Minister of Mineral Resources and Energy Gwede Mantashe has told Members of Parliament his department is not in the business of lobbying for one form of energy over the other, adding that it is that his department was only concerned with securing sustainable energy supply security.

Mantashe was addressing the select committee on land reform, environment, mineral resources and energy on Tuesday morning. The address comes after a bumper week of budget votes from Cabinet ministers last week, including Mantashe’s own in the mineral resources portfolio.

His remarks also come after concern from energy expert, Chris Yelland, that he would push for more coal power in the integrated resource plan (IRP), thus undermining any opportunity for renewables to have any opportunity to have sufficient traction.

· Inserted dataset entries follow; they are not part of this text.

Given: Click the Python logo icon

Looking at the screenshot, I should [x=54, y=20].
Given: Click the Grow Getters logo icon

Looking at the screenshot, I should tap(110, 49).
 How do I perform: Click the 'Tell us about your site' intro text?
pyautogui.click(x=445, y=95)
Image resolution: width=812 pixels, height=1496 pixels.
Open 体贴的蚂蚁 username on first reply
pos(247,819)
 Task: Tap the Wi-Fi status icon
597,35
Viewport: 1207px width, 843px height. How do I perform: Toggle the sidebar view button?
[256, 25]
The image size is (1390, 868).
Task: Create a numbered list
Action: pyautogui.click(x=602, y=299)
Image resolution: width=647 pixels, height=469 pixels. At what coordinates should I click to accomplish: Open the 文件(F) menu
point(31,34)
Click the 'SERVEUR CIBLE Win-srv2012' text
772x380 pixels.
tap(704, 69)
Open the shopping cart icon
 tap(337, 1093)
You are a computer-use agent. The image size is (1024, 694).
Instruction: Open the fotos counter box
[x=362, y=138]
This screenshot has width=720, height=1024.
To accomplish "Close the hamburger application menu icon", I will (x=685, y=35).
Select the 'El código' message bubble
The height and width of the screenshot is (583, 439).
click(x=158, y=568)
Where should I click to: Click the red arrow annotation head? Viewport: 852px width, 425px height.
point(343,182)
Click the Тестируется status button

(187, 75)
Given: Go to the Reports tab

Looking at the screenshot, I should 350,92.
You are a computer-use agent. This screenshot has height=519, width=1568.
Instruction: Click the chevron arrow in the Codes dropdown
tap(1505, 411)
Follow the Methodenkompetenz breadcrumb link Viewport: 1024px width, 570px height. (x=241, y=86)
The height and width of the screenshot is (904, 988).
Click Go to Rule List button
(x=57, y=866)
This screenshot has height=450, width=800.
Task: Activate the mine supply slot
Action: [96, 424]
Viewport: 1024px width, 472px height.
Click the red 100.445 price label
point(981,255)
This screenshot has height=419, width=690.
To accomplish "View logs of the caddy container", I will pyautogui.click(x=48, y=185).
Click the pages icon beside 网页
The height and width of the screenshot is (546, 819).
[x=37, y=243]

Mantashe told the committee that the Department of Mineral Resources and Energy was still on course to gazette the IRP within the next month and a half.

“We, as the department, are working at breakneck speed to finalise the IRP by September. It is a summary of what we must do and gives a framework to our approach in energy. We can’t lobby for any technology over the other. Our preoccupation is energy supply security,” said Mantashe.

Mantashe said the IRP needed to include as many forms of energy as possible if it were to make South Africa’s energy supply resilient.

“Inside the IRP, you will get coal, nuclear, gas, petroleum, renewables, wind, water, all of them are there. One of the most reckless things we have done which we must correct quickly is that we don’t account for these after they have reached the end of their life cycle,” Mantashe said.

He said Koeberg nuclear power station comes to the end of its life in 2024, after which its life would be extended by 20 years.

“We have not asked what we do in the space of nuclear beyond the extension of Koeberg’s life. Many stations and facilities come to the end of their life in the coming years but we don’t talk about how to maintain their capacity,” he said.